» **OBJECTIVE**:
Write out the lines of the listing below word for word, starting at the line that contains "Screen dimensions: 333x170" and ending at the end of the listing. Leave the pictures out of your answer.

Dataset entries

------------------------------------------------------------

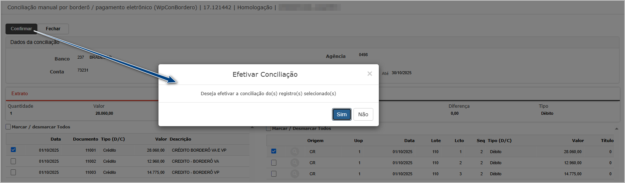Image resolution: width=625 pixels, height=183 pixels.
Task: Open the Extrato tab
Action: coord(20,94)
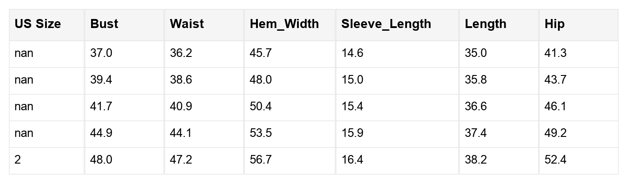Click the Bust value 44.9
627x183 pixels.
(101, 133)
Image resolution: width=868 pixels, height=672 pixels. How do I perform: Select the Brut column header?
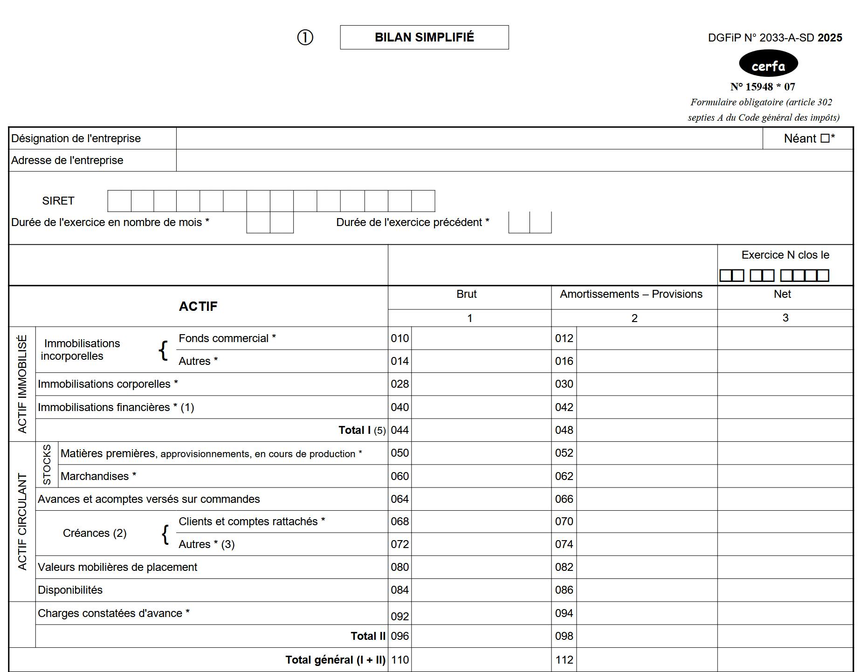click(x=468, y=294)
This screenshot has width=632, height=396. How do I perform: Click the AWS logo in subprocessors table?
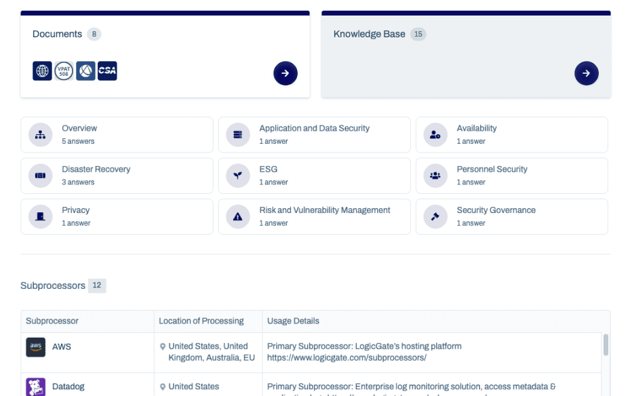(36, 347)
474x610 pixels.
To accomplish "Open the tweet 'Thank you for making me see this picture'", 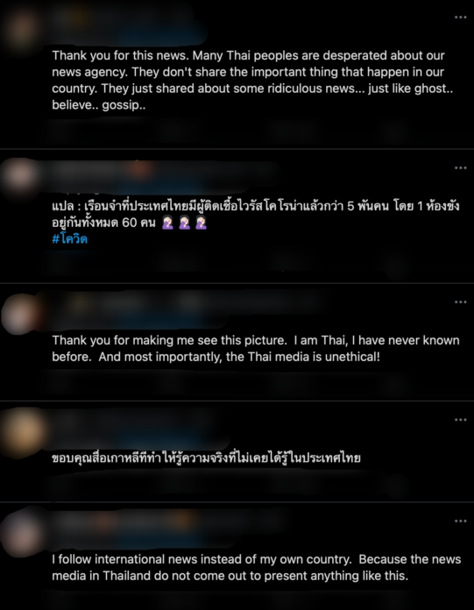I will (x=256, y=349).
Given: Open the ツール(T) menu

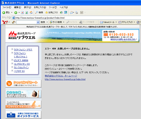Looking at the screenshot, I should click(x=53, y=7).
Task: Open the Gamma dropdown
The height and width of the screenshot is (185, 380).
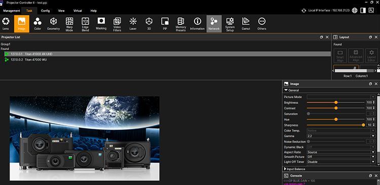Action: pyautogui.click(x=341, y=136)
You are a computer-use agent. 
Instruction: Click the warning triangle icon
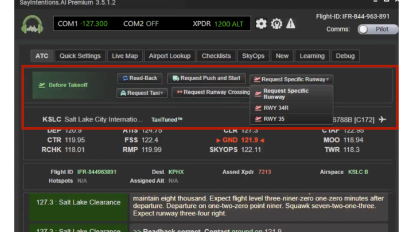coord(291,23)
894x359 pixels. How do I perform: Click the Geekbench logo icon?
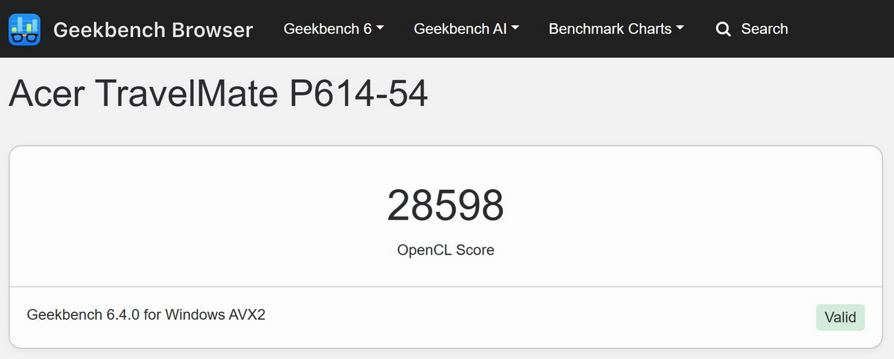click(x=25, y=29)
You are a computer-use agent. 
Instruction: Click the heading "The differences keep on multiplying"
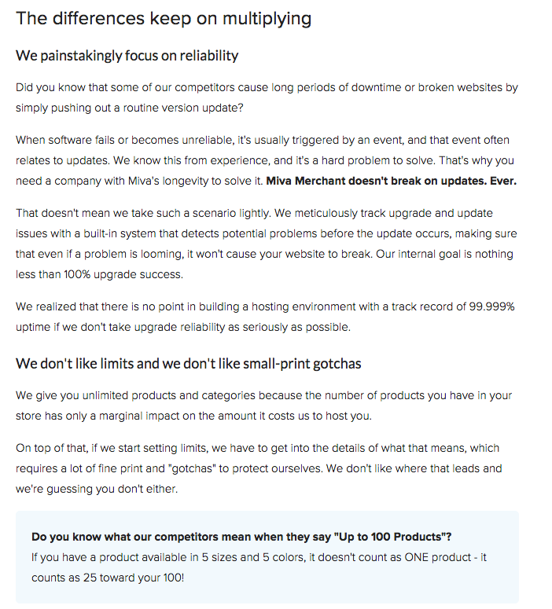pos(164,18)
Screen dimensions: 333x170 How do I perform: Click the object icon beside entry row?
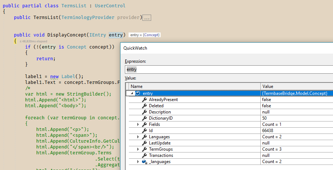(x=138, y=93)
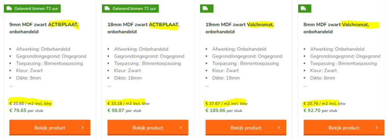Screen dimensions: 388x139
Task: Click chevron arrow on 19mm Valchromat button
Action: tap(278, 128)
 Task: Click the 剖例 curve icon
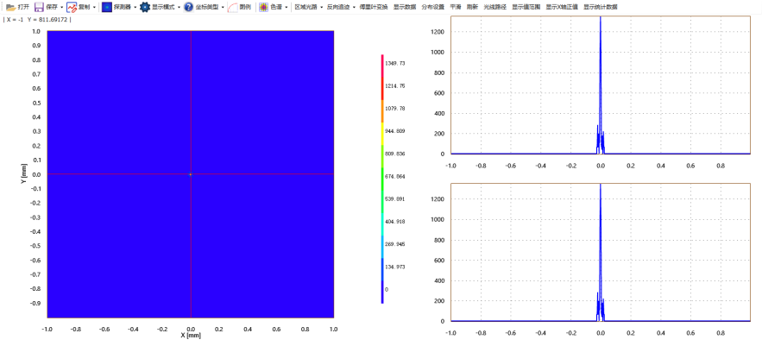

------------------------------------------------------------

» **OUTPUT FOR THIS TASK**:
Screen dimensions: 333x170 How do I perform: Click the object icon beside entry row?
(x=138, y=93)
Screen dimensions: 388x139
Task: Click chevron arrow on 19mm Valchromat button
Action: tap(278, 128)
 Task: Click the 剖例 curve icon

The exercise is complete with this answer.